Getting VIF with vif()
Use the vif() function from the car package by plugging your model object in.
library(car)
vif(model_full) RL Age Span LatMed LatClub
1.002986 1.001000 1.002607 1.002242 1.001438
As you can see, the VIF for each variable is tiny. So none of the variables are collinear with each other. If you want the tolerance, you can manually calculate it.
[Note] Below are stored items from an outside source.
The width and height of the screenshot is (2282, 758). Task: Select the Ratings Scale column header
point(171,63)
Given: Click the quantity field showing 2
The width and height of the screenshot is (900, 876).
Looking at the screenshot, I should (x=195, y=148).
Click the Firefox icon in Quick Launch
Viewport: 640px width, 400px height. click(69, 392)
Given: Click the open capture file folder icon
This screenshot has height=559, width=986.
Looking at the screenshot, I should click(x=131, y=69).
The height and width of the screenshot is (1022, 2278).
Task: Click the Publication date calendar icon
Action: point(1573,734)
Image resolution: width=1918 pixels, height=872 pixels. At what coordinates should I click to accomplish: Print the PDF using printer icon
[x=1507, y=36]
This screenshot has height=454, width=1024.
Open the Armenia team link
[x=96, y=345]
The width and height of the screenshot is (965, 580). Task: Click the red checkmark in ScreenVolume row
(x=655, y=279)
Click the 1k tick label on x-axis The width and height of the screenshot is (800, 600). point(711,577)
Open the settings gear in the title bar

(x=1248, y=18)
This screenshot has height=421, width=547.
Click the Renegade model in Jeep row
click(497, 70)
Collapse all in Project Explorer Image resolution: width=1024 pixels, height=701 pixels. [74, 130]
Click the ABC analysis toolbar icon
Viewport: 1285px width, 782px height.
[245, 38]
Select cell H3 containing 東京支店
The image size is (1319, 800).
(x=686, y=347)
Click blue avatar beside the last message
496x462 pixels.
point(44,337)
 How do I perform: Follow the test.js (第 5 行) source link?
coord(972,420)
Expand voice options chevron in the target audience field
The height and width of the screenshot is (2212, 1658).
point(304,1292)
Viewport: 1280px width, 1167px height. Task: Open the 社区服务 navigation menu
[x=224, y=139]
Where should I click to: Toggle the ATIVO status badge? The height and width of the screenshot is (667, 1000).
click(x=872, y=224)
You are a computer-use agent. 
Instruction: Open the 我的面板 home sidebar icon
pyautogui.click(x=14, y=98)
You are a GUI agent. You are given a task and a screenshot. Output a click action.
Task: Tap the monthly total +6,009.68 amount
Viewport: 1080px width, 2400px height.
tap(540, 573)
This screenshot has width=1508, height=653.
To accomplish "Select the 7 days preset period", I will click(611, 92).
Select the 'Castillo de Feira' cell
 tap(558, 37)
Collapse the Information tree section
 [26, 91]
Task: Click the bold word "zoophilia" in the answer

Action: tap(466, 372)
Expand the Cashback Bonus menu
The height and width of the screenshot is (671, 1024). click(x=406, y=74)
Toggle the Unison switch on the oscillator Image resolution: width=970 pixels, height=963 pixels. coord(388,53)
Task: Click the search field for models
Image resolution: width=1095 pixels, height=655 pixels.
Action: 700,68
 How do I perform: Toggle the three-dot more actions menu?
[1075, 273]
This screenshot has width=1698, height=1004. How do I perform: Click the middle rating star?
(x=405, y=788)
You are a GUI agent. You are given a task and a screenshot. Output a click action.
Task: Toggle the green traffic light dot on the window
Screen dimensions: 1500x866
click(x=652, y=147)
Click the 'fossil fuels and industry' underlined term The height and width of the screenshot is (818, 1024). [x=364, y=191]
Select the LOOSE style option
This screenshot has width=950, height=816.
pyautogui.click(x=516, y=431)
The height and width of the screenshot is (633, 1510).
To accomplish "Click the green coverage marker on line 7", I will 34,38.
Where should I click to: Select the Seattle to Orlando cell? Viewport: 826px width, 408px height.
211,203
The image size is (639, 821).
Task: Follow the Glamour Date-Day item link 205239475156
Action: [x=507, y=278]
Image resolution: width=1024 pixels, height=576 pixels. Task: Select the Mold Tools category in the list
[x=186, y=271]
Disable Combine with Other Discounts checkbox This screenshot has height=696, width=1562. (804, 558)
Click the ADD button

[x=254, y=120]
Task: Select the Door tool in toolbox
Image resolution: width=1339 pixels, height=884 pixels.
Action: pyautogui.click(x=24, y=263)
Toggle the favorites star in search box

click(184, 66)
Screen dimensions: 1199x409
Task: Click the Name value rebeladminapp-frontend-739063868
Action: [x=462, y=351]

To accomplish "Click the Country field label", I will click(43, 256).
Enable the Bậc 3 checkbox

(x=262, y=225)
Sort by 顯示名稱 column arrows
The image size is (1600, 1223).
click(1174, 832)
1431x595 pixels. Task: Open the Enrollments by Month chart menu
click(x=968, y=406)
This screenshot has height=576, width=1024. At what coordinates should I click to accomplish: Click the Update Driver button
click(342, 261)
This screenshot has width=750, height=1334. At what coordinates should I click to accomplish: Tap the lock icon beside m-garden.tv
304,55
1 / vif(model_full) RL Age Span LatMed LatClub
0.9970224 0.9990007 0.9973998 0.9977630 0.9985637
Well Done!
You have completed the Inference and Multiple Correlations tutorial. Here is a summary of what was covered:
- Coefficient t tests and how to write correct inferential statements
- Using confidence intervals for inference with
confint() - \(R^2\) F tests and how to write \(R^2\) inferential statements
- \(\Delta R^2\) model comparison tests with
anova()and how to do them manually - The equivalence between a single-variable \(\Delta R^2\) F test and the coefficient t test
- Squared semi-partial and partial multiple correlations computed via saved residuals
- The equivalence between semi-partial squared multiple correlations and \(\Delta R^2\)
- Tolerance and VIF with
vif()from thecarpackage
The next lesson covers regression diagnostics.